→ **Raw data**:
□ □ □ □ □ □ □

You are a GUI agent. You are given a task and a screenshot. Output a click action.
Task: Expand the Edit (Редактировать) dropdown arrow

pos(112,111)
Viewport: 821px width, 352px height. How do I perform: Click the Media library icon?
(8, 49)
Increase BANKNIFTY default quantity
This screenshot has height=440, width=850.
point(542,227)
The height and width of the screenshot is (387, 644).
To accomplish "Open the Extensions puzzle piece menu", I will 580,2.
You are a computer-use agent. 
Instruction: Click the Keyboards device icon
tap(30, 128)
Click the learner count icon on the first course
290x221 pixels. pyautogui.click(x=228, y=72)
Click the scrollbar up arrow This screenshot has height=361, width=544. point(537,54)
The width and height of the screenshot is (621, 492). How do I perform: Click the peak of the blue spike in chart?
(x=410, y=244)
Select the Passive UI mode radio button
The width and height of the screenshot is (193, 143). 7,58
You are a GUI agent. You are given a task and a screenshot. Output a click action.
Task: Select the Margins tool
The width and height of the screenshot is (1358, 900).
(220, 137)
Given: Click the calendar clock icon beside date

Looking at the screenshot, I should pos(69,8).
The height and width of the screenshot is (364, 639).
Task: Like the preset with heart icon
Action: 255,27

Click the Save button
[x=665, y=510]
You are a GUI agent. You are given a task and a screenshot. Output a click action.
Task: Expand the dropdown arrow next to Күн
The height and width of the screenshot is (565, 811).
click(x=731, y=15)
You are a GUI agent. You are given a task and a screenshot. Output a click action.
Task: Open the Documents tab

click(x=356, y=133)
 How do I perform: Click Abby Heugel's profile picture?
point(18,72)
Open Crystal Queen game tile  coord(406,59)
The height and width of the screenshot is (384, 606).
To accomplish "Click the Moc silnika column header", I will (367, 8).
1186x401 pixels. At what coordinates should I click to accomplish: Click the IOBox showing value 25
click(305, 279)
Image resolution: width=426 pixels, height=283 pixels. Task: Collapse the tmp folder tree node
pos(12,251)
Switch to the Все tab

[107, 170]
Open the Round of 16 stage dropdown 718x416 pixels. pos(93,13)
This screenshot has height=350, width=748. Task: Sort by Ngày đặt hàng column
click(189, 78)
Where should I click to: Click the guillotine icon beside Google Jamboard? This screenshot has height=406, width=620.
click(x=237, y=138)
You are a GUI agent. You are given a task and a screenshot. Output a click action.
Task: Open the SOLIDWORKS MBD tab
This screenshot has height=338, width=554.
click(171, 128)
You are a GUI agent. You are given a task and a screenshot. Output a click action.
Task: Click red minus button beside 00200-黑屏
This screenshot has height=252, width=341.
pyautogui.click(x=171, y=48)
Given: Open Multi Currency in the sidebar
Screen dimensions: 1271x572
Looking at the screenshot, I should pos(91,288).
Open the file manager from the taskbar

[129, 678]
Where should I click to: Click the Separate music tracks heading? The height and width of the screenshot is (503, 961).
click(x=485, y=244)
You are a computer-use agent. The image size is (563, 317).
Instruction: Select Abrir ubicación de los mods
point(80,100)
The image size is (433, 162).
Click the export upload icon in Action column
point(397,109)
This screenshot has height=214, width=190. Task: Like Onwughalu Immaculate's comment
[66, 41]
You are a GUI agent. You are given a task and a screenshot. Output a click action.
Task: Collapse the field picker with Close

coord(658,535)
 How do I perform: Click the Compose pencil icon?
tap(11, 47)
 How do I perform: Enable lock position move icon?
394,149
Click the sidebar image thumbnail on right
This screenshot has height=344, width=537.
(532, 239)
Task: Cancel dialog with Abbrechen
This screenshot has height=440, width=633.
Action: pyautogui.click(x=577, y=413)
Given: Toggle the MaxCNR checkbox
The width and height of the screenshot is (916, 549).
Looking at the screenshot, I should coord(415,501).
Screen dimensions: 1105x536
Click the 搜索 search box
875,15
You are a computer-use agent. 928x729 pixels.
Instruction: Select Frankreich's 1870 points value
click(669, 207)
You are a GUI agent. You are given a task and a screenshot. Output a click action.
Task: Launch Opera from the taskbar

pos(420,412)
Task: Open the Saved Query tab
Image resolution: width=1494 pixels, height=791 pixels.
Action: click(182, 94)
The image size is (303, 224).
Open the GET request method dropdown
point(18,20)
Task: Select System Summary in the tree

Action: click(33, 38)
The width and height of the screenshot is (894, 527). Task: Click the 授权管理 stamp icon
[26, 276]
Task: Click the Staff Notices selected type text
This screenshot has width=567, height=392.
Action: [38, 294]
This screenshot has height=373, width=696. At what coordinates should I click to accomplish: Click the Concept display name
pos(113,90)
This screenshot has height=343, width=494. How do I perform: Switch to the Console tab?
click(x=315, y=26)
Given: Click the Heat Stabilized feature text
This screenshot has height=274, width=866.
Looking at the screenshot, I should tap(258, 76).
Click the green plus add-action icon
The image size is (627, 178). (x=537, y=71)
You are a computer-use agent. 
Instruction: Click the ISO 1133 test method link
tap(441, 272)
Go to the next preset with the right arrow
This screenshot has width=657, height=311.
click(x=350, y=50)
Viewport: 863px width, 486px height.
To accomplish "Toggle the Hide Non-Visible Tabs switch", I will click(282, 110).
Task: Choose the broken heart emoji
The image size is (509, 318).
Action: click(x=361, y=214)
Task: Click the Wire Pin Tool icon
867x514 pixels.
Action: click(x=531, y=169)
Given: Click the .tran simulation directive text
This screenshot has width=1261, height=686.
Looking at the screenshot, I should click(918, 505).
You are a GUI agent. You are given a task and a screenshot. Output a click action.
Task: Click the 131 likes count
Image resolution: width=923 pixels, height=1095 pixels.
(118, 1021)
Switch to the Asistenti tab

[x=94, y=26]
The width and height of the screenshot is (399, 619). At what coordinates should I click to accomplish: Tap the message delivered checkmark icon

□ □ □ □ □ □ □

→ **Task directions**: Look over the material above and report how many of its lines have the string "text" in them, nothing more.

→ **Result for this exercise**: 3